Kebanyakan peserta didiknya belum pandai berhitung ataupun berbahasa Indonesia dengan lancar. Kondisi itu semakin menyulitkan pekerjaan Aprilia.
”Namun, sejak memutuskan menjadi guru, saya ingin bertumbuh bersama anak-anak. Mereka belajar Bahasa Inggris dari saya, sebaliknya, saya belajar kehidupan dari anak-anak itu,” ujar Aprilia.
Pelaksana Tugas Kepala Badan Penelitian dan Pengembangan dan Perbukuan Kemendikbud Totok Suprayitno menyampaikan, buku Pendidikan yang Berkebudayaan penuh kritik kepada pemerintah, tetapi semuanya disampaikan dalam kalimat-kalimat sopan.
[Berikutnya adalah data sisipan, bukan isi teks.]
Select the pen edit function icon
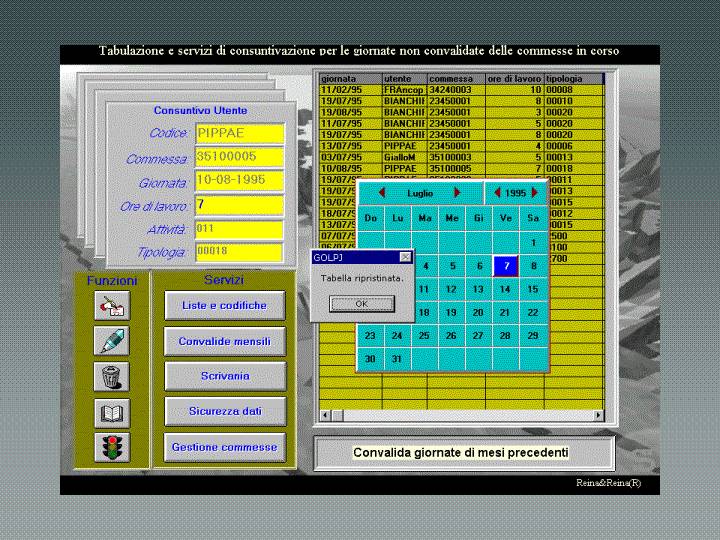Viewport: 720px width, 540px height. point(111,341)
Buku itu sebagai pengingat untuk pembuat kebijakan agar menengok sejarah dan memiliki imajinasi pendidikan masa depan.
Totok menyatakan memiliki kegelisahan terhadap implementasi kebijakan pendidikan di masyarakat, misalnya kasus penyalahgunaan hasil ujian nasional beberapa waktu lalu.
Pembangunan fisik
Menurut Yudi, sejak zaman Orde Baru hingga sekarang, masyarakat sudah akrab dengan jargon pembangunan. Namun, pembangunan yang dimaksud masih sebatas upaya membangun infrastruktur fisik.
Padahal, pembangunan suatu negara sejatinya membangun peningkatan kualitas hidup manusia. Kata kuncinya adalah kapabilitas. Jantung kapabilitas adalah pendidikan.
”Pembangunan suatu negara berhasil kalau pendidikan berhasil,” ujar anggota Akademi Ilmu Pengetahuan Indonesia ini.
Salah satu kekhawatiran Yudi saat ini adalah masih adanya residu masa lalu yang mewarnai pendidikan Indonesia, seperti segregasi kelompok masyarakat. Hal itu terlihat dari sektor pendidikan yang masih menyumbang ketimpangan paling nyata.
Yudi sendiri berasal dari keluarga guru. Kakek dan ayahnya adalah guru. Dia menyerap pengalaman-pengalaman dari keduanya dan mengimbanginya dengan membaca berbagai buku.